- _EXERCISE PROMPT_:
Answer these questions using the article on the Department of Justice and Harvard admissions:
(a) How many pages long is the "statement of interest" the Department of Justice filed?
(b) Which group of applicants does Harvard admit it scores lower on the personal rating, on average, than white applicants?
(c) In how many phases of its admissions process does Harvard admit it voluntarily uses race?

The Corner

Education

The Department of Justice Confronts Harvard’s Racial Bias

Branded merchandise is displayed for sale outside Harvard University in Cambridge, Mass., June 18, 2018. (Brian Snyder/Reuters)

Earlier today, the Department of Justice filed a 37-page “statement of interest” opposing Harvard’s efforts to dismiss racial-bias claims brought by a coalition of Asian-American students. It makes for disturbing reading.

Relying on deposition testimony and other evidence in the record, the DOJ makes a few key claims. First, it notes (as was widely reported) that Harvard used a vague and ambiguous “personal rating” of applicants to drive down the number of Asian-American students:

[D]irect and circumstantial evidence indicates that a driving factor in Harvard’s  admissions process, the vague and elusory “personal rating,” may be infected with racial bias  against Asian Americans. Based solely on a cold review of the applicant’s file, Harvard uses the personal rating to score each applicant on “subjective” factors such as a “positive personality,” “likability,” and being a “good person” with “human qualities” . . . Harvard admits that, on average, it scores Asian-American applicants lower on the personal rating than white applicants. Yet when an internal Harvard report pointed out that the personal rating may be infused with racial bias and sought authorization to study the issue further, Harvard buried it. On this record, a fact finder could reasonably conclude that the personal rating at worst reflects racial stereotypes against Asian Americans and at best encompasses an intentional and unexplained use of race.

But other claims have received less attention, yet are also damaging. For example, racial considerations pervade the Harvard admissions process:

Harvard admits that it voluntarily uses race in all three phases of its admissions process: when its admissions officers assign each applicant an overall rating, when its admissions subcommittees decide whether to recommend an applicant for admission, and when its full admissions committee makes final admissions decisions. But Harvard identifies no meaningful criteria to cabin its voluntary use of race in any of these phases.

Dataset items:

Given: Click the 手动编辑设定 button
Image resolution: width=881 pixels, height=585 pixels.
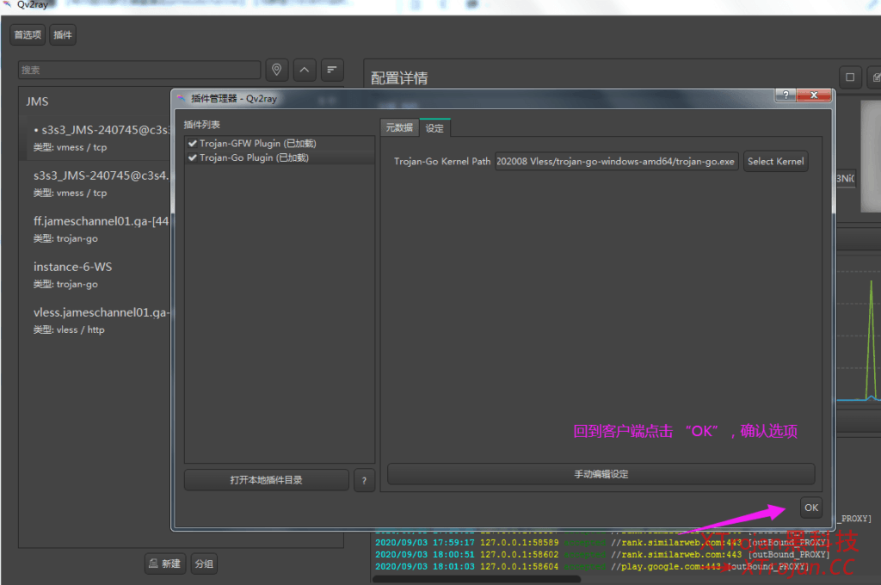Looking at the screenshot, I should pyautogui.click(x=601, y=474).
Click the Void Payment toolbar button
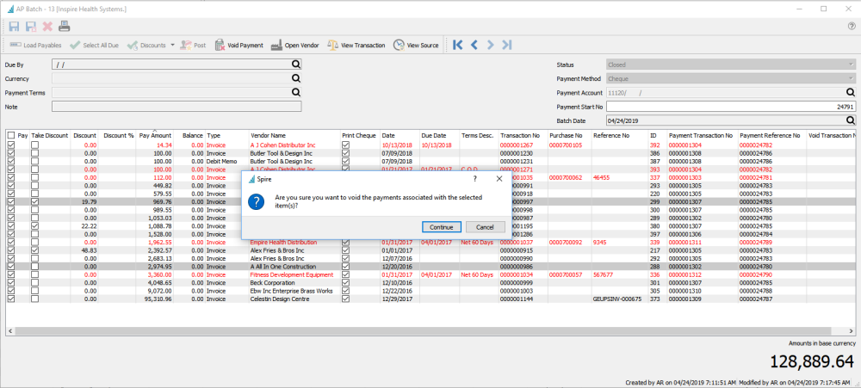 coord(238,45)
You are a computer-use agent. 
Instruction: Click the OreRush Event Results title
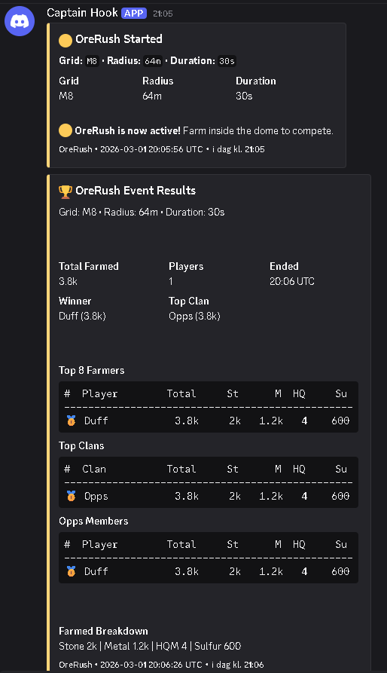click(136, 191)
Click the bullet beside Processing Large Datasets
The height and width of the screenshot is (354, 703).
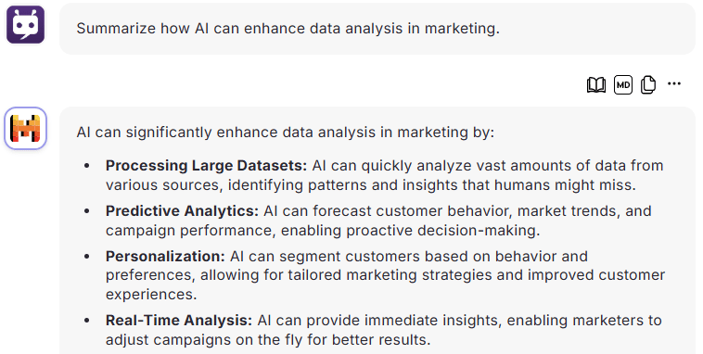[87, 166]
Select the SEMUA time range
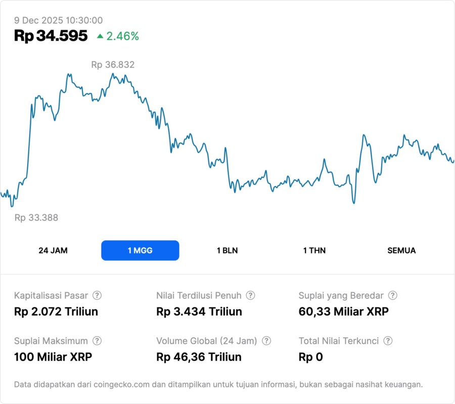This screenshot has height=404, width=455. click(x=401, y=250)
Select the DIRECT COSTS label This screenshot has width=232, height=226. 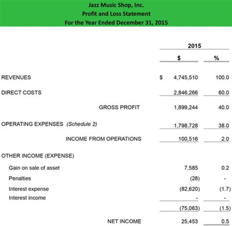coord(22,92)
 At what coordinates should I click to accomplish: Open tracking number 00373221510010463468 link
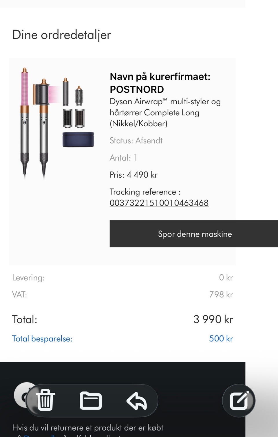(159, 203)
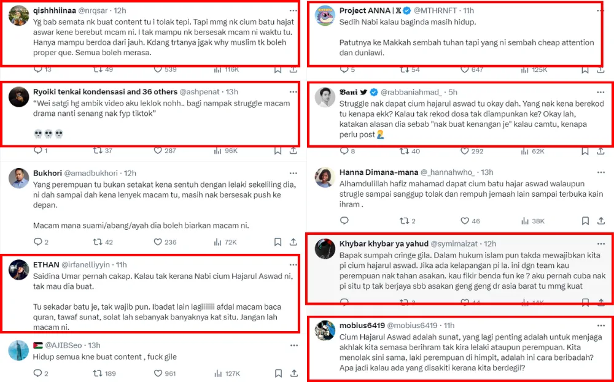
Task: Open more options on qishhhiinaa's tweet
Action: point(293,11)
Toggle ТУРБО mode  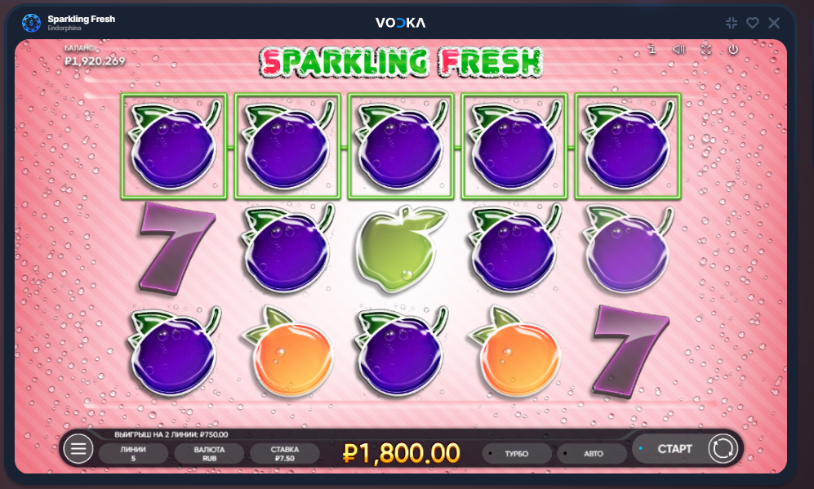(516, 454)
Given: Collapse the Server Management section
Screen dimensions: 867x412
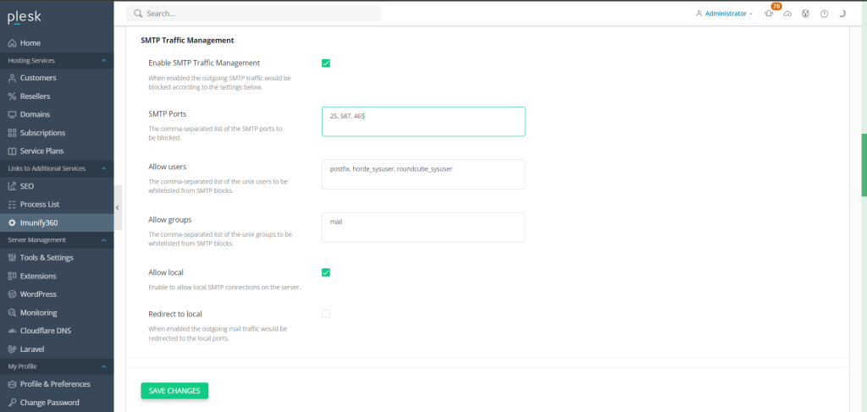Looking at the screenshot, I should click(103, 240).
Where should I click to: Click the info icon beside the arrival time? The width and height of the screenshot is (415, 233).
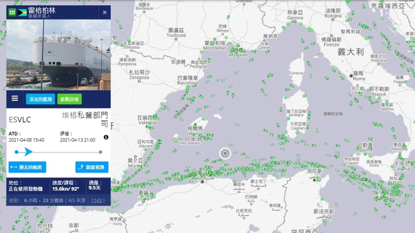106,137
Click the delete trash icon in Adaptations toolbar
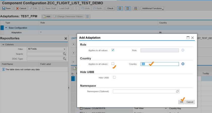 coord(88,16)
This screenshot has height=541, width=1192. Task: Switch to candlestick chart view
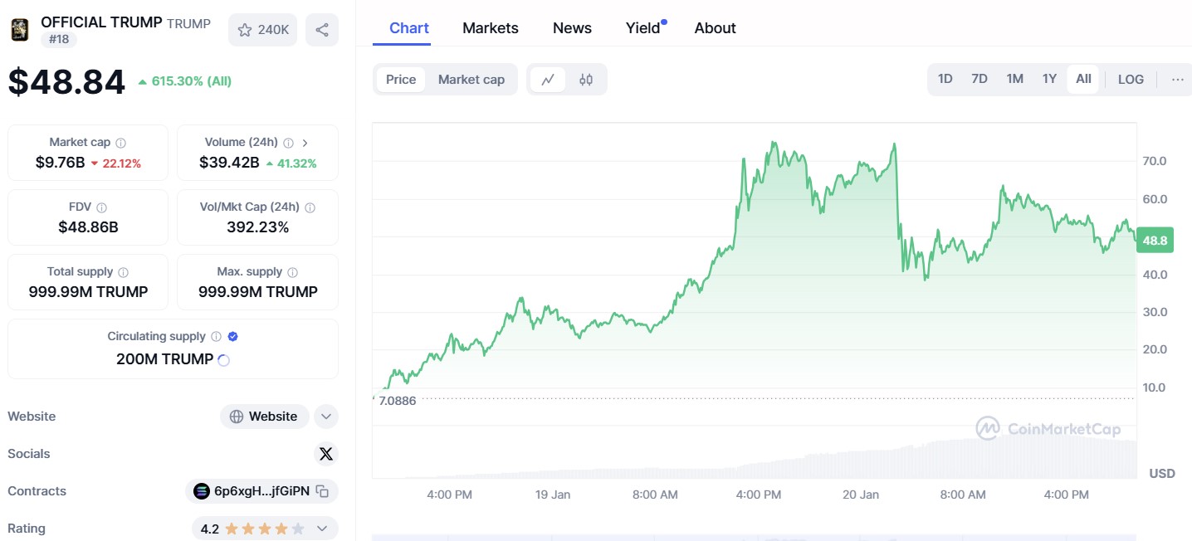[x=586, y=80]
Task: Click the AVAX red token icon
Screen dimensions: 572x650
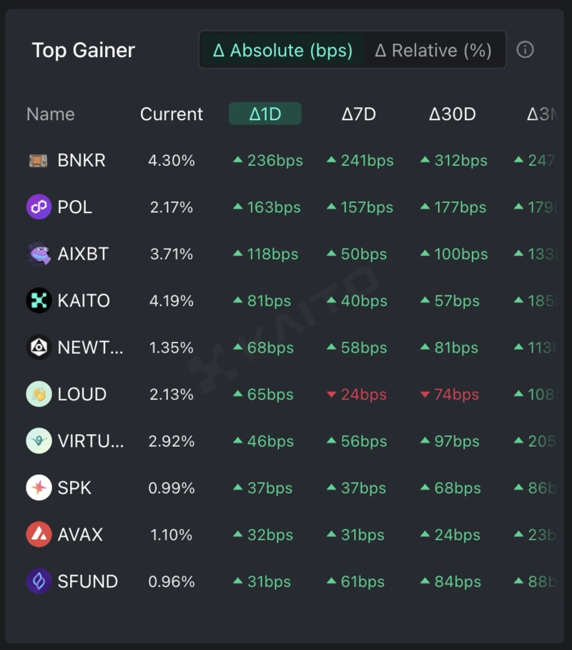Action: (39, 534)
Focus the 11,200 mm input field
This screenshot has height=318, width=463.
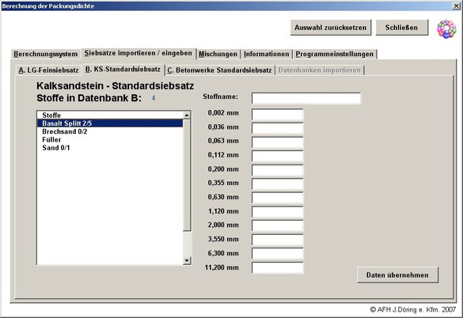(x=278, y=268)
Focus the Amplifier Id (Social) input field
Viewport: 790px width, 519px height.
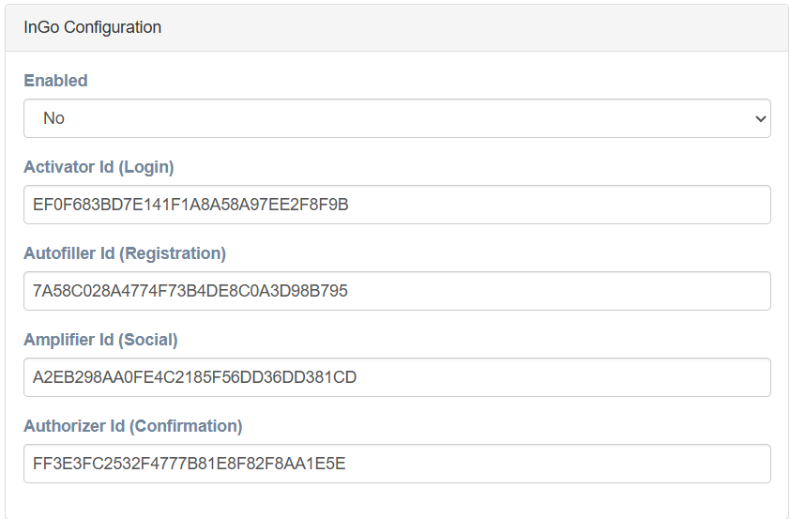coord(397,377)
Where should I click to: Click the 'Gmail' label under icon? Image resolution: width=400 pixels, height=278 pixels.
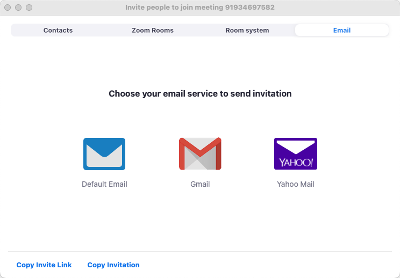(x=200, y=184)
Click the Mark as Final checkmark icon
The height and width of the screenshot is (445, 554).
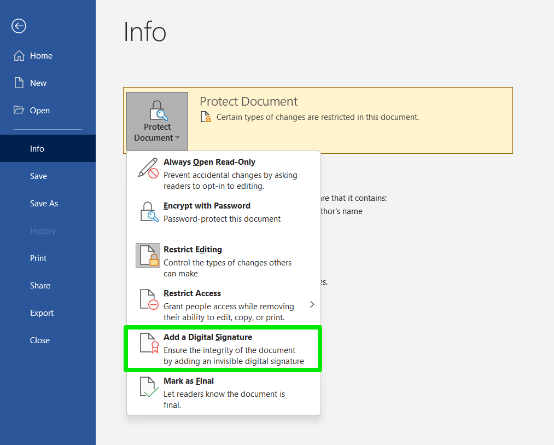click(148, 387)
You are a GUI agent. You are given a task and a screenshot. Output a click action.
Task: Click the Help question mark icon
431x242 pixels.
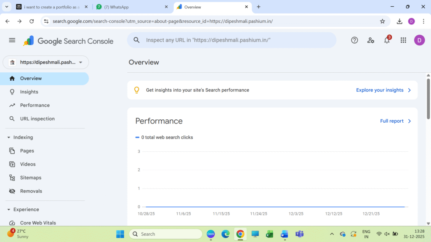tap(354, 40)
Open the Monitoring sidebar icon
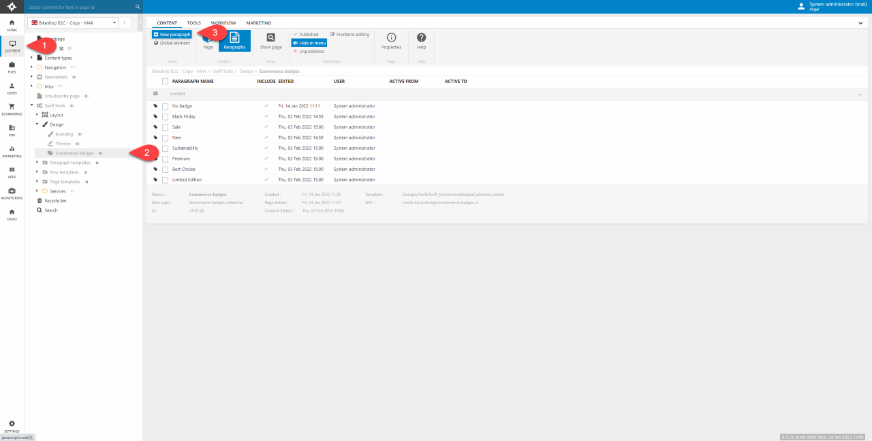 pyautogui.click(x=12, y=193)
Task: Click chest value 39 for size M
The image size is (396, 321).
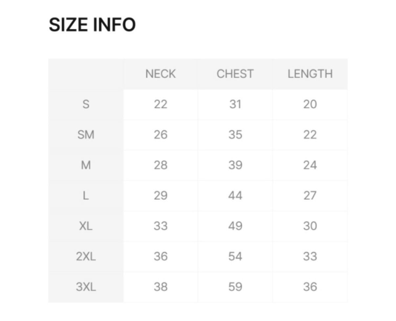Action: pos(235,165)
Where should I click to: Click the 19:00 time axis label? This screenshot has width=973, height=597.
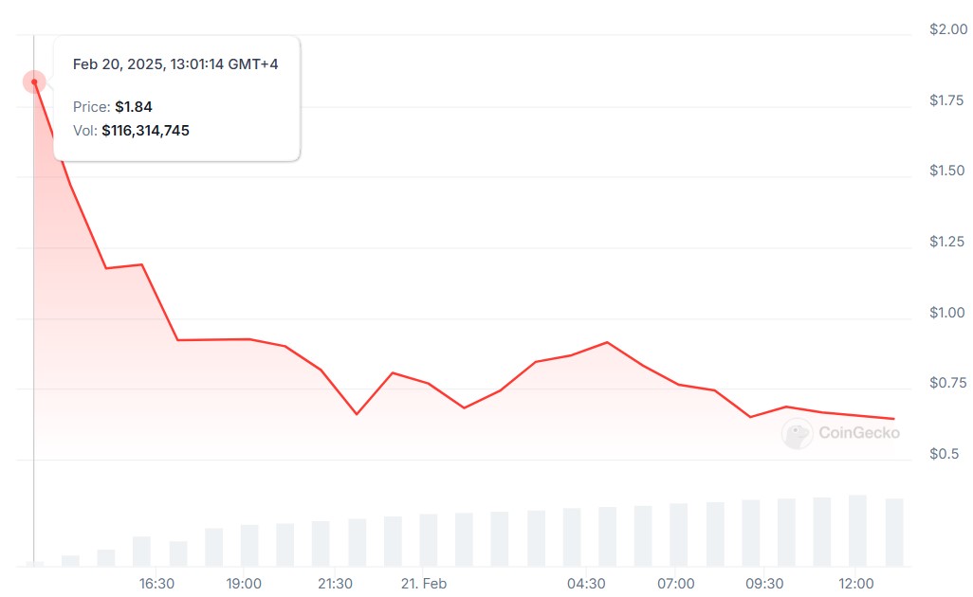[x=244, y=584]
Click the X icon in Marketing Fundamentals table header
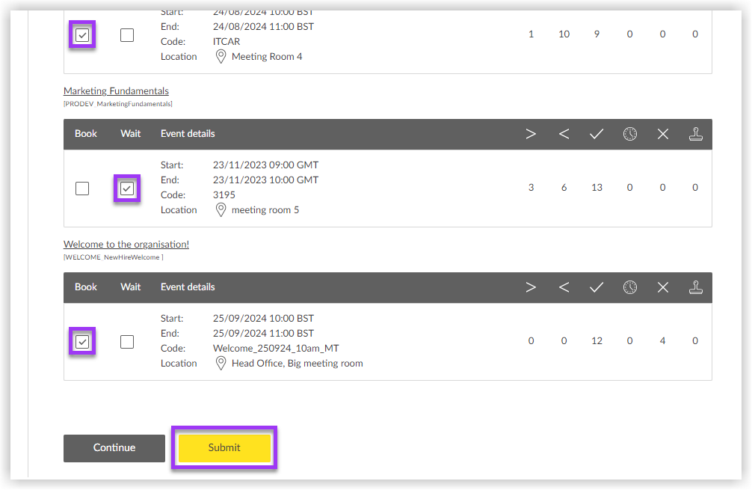Image resolution: width=752 pixels, height=490 pixels. pyautogui.click(x=662, y=133)
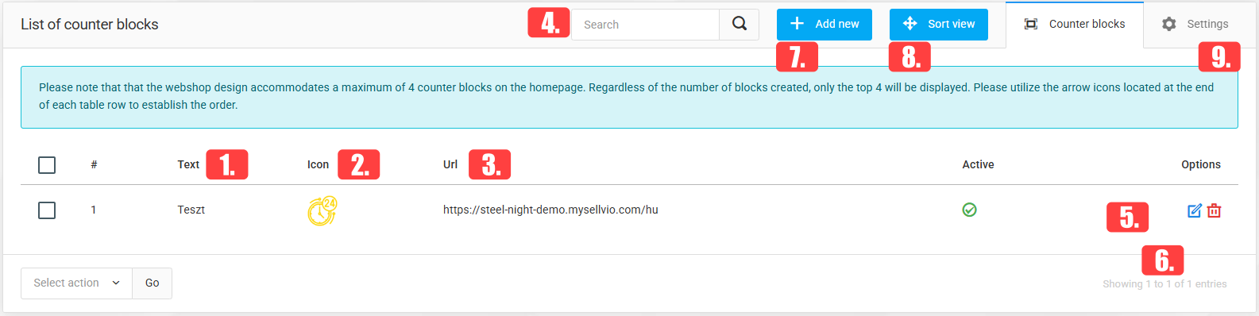Click the Sort view button label
Viewport: 1259px width, 316px height.
pos(951,24)
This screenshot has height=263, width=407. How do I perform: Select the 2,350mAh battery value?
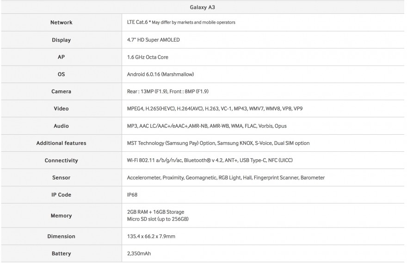[139, 253]
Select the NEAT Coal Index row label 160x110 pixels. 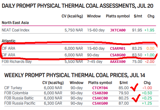coord(16,30)
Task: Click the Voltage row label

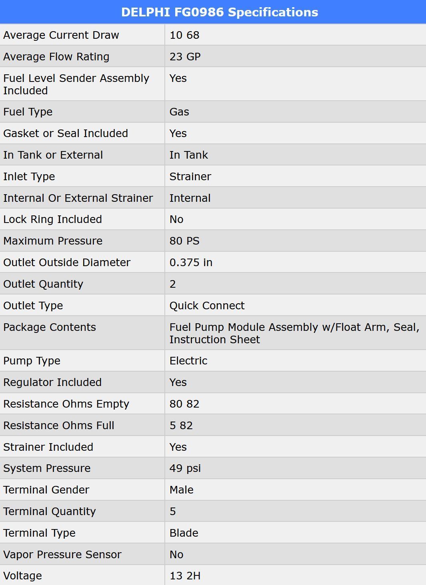Action: click(22, 576)
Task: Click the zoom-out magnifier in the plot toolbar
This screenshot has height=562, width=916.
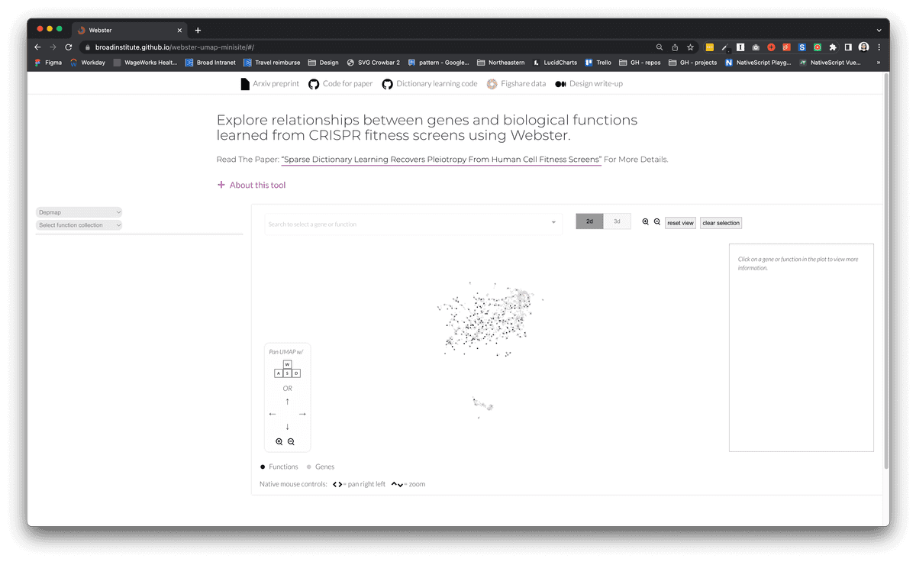Action: tap(657, 221)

- _ANSWER TO THE EXERCISE_:
(a) 37 pages
(b) Asian-American applicants
(c) All three phases